Extract

In 2020 and 2021, Journal of the American Medical Informatics Association (JAMIA) published many papers related to the COVID-19 pandemic. Despite the COVID-19 pandemic’s prominence as a public health issue, other consequential public problems continue to plague our society and, in some instances, have been exacerbated by the pandemic. In this editorial, I highlight papers related to suicide, opioid use disorder, and child abuse.

Given that accurate identification of self-harm presentations to Emergency Departments (EDs) can lead to more timely mental health support, aid in understanding the burden of suicidal intent in a population, and support evaluation of public health initiatives related to suicide prevention, Rozova et al1 developed an automated system for the detection of self-harm presentations from brief ED nursing triage notes.

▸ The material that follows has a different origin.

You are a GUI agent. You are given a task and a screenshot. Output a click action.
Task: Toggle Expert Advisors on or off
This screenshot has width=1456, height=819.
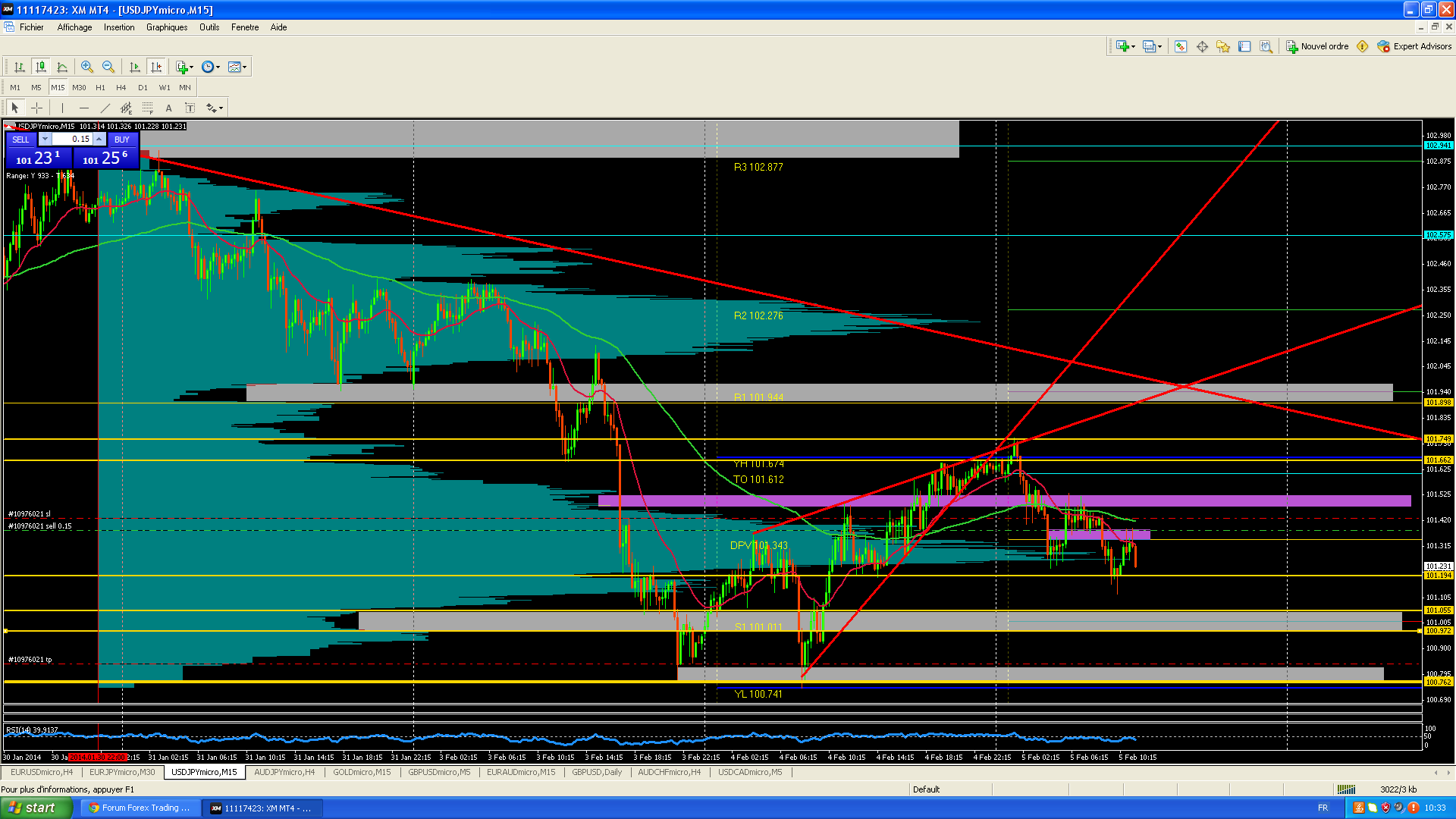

They applied natural language processing to 477 627 free-text triage notes from ED presentations in a single site; 1.4% were labeled as related to self-harm by 2 annotators. They evaluated the performance of multiple machine learning models finding that the calibrated Gradient Boosting model had the best performance for classifying the presence of self-harm in ED triage notes. Although a major limitation was that the ED triage notes were from a single site, the findings show promise for identifying patients who would benefit from mental health follow-up as well as for supporting population surveillance of self-harm and evaluating the impact of suicide prevention efforts.